Importance Postoperative readmission data are used to measure hospital performance, yet the extent to which these readmissions reflect surgical quality is unknown.

Objective To establish expert consensus on whether reasons for postoperative readmission are associated with the quality of surgery in the index admission.

Design, Setting, and Participants In a modified Delphi process, a panel of 14 experts in medical and surgical readmissions comprising physicians and nonphysicians from Veterans Affairs (VA) and private-sector institutions reviewed 30-day postoperative readmissions from fiscal years 2008 through 2014 associated with inpatient surgical procedures performed at a VA medical center between October 1, 2007, and September 30, 2014. The consensus process was conducted from January through May 2017. Reasons for readmission were grouped into categories based on International Classification of Diseases, Ninth Revision (ICD-9) diagnosis codes. Panelists were given the proportion of readmissions coded by each reason and median (interquartile range) days to readmission. They answered the question, “Does the readmission reason reflect possible surgical quality of care problems in the index admission?” on a scale of 1 (never related) to 5 (directly related) in 3 rounds of consensus building. The consensus process was completed in May 2017 and data were analyzed in June 2017.

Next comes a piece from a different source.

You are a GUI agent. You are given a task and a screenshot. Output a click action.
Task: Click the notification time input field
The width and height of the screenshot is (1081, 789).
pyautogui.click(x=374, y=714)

Main Outcomes and Measures Consensus on proportion of ICD-9–coded readmission reasons that reflected quality of surgical procedure.

Results In 3 Delphi rounds, the 14 panelists achieved consensus on 50 reasons for readmission; 12 panelists also completed group telephone calls between rounds 1 and 2. Readmissions with diagnoses of infection, sepsis, pneumonia, hemorrhage/hematoma, anemia, ostomy complications, acute renal failure, fluid/electrolyte disorders, or venous thromboembolism were considered associated with surgical quality and accounted for 25 521 of 39 664 readmissions (64% of readmissions; 7.5% of 340 858 index surgical procedures). The proportion of readmissions considered to be not associated with surgical quality varied by procedure, ranging from to 21% (613 of 2331) of readmissions after lower-extremity amputations to 47% (745 of 1598) of readmissions after cholecystectomy.

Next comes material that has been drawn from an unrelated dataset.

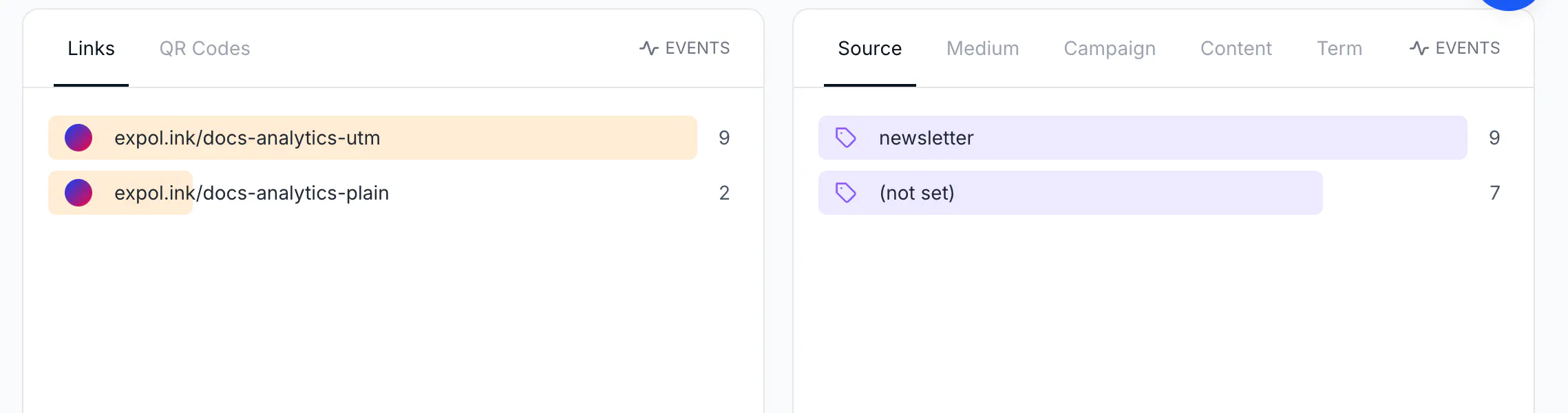The image size is (1568, 413).
Task: Click the gradient avatar for docs-analytics-plain link
Action: click(x=78, y=193)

Conclusions and Relevance One-third of postoperative readmissions are unlikely to reflect problems with surgical quality. Future studies should test whether restricting readmissions to those with specific ICD-9 codes might yield a more useful quality measure.



中文翻译:

术后再入院率与手术质量的德尔菲共识过程,以确定相关的诊断代码的关联。

重要性 术后再入院的数据用于衡量医院的表现,但这些再入院反映手术质量的程度尚不清楚。

目的 建立关于患者再次入院的原因是否与指数入院的手术质量相关的专家共识。

设计,设置和参与者 在经过改进的Delphi流程中,由14名退伍军人事务管理局(VA)和私营机构的内科和非内科医师组成的医学和外科再入院专家小组审查了从2008财年到2014财年的30天术后再入院率。于2007年10月1日至2014年9月30日在VA医疗中心进行了住院外科手术。共识过程于2017年1月至2017年5月进行。再次入院的原因根据《国际疾病分类》第九版ICD-9)诊断代码。给予小组成员按每个原因编码的再入院率和再入院的中位数(四分位间距)天数。他们回答了一个问题:“重新入院的原因是否反映了入院时可能出现的外科护理质量问题?” 在三轮共识建立过程中以1(从不相关)到5(直接相关)的比例进行评估。共识过程已于2017年5月完成,数据已于2017年6月进行了分析。

主要结果与措施 关于ICD-9编码再入院比例的共识,反映了手术程序的质量。

结果 在3个Delphi回合中,14位小组成员在50个再次入学的原因上达成了共识;12名小组成员还完成了第1轮和第2轮之间的小组电话通话。再次入院可诊断出感染,败血症,肺炎,出血/血肿,贫血,造口并发症,急性肾衰竭,体液/电解质紊乱或静脉血栓栓塞,被认为与手术质量有关在39 664例再入院病例中占25 521例(占再入院率的64%;在340 858指数外科手术中占7.5%)。被认为与手术质量无关的再入院率因手术而异,范围从下肢截肢后再入院的21%(2331的613)到胆囊切除术后再入院的47%(1598的745)有所不同。

结论和相关性 术后再入院的三分之一不太可能反映出手术质量问题。未来的研究应该测试将再入学限制为使用特定ICD-9编码的人是否可以产生更有用的质量度量。